New London cable tunnel in the bidding 04 Jul 2019

Karen Martin, TunnelTalk

Design-build construction of the latest cable tunnel under London is scheduled for award in November 2019 and start of construction on the six-year project in 2020. Running 32.5km from Wimbledon in the southwest to Crayford in the southeast, the new tunnel is £1 billion Phase 2 project by National Grid to rewire the capital. It follows successful completion in 2018 of a £1 billion seven-year London Power Tunnels Phase 1 project and adds further to more than 200km of electricity cable tunnels under London since the first was built in 1992.

Route of the new 32.5km cable tunnel
Route of the new 32.5km cable tunnel

The 3m and 3.5m diameter tunnels will run between 10m and 63m deep with most of the alignment at about 30m deep between the existing Phase 1 substation at Wimbledon to a existing site at Crayford (Fig 1). The project will replace three sections of existing power transmission cables that currently run under the surface of local roads. These are:

  • A 12km section from Wimbledon to New Cross, which is expected to be operational by 2025
  • An 18km section from New Cross to Hurst, to be operational by 2026; and
  • A 2.5km section from Hurst to Crayford, scheduled to be operational by 2024.

Intermediate shafts are required at key points along the route with permanent access headhouses required on the shafts at:

  • Kings Avenue in Brixton;
  • New Cross, on and adjacent to an existing substation on the Old Kent Road;
  • Kidbrooke;
  • Eltham, on land owned by UK Power Networks;
  • Hurst, at the existing Hurst substation; and
  • Crayford, close to an existing National Grid site.

Works at the connecting substation site with the Phase 1 network in Wimbledon will involve using the existing headhouse and shaft, and preparing it to receive a Phase 2 TBM from the shaft site at Kings Avenue, Brixton. National Grid intends to build the tunnels and shafts under its permitted development rights, with planning permission required for the headhouses on the shafts not located on National Grid operational land.

Phase 2 continues successful construction of the 32km long Phase 1 project
Phase 2 continues successful construction of the 32km long Phase 1 project

A shortlist of contraction groups believed to have submitted bids a month ago for the project are

  • the Balfour Beatty/Ghella JV
  • a Morgan Sindall/BAM Nuttall JV
  • a JV of Murphy/Hochtief.

    Phase 1 of the project was the first major investment in the high voltage electricity delivery system for London since the 1960s. The project, constructed by the Costain/Skanska JV, runs 32km from Hackney in the northeast to Wimbledon in the south with connections to Willesden and with Kensal Green in the northwest (Fig 2). As well as passing under the route existing underground infrastructure including water and sewer tunnels, and the London Underground and Crossrail transport networks.

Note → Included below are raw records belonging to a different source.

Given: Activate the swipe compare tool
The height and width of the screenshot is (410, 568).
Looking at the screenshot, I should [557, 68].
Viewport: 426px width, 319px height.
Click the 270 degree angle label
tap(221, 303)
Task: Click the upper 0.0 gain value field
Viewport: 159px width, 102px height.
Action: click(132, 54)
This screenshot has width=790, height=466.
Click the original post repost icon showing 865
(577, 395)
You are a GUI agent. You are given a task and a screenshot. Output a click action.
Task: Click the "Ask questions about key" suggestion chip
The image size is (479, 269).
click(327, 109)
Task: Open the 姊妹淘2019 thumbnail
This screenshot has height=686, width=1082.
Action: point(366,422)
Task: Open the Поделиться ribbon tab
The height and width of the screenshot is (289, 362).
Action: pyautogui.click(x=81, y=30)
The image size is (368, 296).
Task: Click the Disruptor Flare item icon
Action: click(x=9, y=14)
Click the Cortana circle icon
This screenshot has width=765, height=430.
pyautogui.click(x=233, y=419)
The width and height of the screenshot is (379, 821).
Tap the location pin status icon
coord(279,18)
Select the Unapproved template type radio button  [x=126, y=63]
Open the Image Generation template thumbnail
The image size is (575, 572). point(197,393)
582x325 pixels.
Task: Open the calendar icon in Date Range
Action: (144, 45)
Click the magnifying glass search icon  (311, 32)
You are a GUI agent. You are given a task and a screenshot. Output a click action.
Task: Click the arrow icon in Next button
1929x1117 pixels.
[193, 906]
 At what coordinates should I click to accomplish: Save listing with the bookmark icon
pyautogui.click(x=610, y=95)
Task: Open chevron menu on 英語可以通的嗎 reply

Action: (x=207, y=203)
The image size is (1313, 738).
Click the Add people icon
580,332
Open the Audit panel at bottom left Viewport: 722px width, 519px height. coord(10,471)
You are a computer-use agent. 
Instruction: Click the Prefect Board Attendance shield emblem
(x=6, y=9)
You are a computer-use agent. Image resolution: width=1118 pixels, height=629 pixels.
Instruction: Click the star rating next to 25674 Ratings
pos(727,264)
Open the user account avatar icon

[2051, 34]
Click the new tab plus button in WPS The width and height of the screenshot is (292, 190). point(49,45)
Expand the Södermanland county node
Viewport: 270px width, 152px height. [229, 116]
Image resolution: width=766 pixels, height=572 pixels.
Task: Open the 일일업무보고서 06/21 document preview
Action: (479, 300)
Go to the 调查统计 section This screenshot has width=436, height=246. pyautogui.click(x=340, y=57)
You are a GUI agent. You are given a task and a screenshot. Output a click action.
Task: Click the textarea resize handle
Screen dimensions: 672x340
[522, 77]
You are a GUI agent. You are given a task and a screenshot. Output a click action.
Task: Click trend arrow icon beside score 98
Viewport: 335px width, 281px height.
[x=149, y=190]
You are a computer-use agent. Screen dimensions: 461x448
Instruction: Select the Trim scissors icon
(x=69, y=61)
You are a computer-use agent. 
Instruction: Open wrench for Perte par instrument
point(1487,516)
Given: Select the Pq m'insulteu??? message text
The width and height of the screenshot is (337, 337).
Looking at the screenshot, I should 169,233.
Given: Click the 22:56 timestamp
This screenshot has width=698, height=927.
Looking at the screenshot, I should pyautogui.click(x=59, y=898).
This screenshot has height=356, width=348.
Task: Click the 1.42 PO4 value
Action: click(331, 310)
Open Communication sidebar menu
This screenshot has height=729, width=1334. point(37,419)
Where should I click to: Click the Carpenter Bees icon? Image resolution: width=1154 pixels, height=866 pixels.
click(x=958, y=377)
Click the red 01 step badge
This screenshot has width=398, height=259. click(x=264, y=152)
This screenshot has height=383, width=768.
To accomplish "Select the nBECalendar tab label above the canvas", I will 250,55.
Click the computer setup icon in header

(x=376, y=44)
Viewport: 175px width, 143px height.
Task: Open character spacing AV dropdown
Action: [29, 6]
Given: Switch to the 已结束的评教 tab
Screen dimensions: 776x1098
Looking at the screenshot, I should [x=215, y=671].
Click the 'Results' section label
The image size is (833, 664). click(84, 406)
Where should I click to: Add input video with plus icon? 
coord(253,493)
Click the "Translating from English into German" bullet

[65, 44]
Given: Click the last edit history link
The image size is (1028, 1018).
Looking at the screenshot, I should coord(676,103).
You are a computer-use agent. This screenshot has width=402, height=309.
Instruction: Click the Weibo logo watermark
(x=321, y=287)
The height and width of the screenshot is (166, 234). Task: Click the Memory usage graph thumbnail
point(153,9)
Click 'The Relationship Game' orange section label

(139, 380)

    The 3m and 4m diameter tunnels pass at between 20m and 60m below street level, and they host almost 200km of 400kV cable. A series of 14 shafts were sunk along the tunnel route, allowing easy access and ventilation of the heat generated by the cables. Four existing substations were connected to the Phase 1 tunnels with two new ones added. The substations transform the primary 400kV voltage to a lower 132kV or less voltage for passing on to the local network company and delivered to consumers. Phase 1 resulted in 10 new underground transmission circuits that currently carry up to 20% of the power needed in the capital. A significant achievement on Phase 1 included recycling up to 98% of the excavated material.

    In preparing for Phase 2 of the project, National Grid is one of four early adopters to begin implementing the new Project 13 approach to delivering infrastructure. Launched by the Institution of Civil Engineering, Project 13 proposes a different model to deliver and manage infrastructure. It is based on an enterprise, rather than a traditional transactional arrangement, and provides the possibility to draw on best practice from across the industry in order to boost certainty and productivity in delivery, improve whole life outcomes in operation, and supports a more sustainable, innovative, highly skilled industry.

    New tunnel will house high voltage electricity cables
    New tunnel will house high voltage electricity cables

    All contracts for Phase 2 of the project are based on the NEC4 design-build terms and conditions.

    The new network of Phase 1 and Phase 2 tunnels for National Grid are needed to replace existing electricity circuits, which are coming towards the end of their useful lives. The majority of these currently run beneath the road network. In addition, electricity consumption in London is rising year on year and more supply is needed to ensure a safe and reliable transmission network to support current and future needs. Most electricity is transmitted through cables installed just beneath the road surface and work to maintain them is by open trench work in the road. A major advantage of housing new electricity cables in man access tunnels is that future repair and maintenance can be carried out without disrupting traffic, businesses and residents.

    Many countries around the world have come to appreciate the advantages of the increased investment and have followed the UK lead in placing these vital public services in secure man-entry cable tunnels.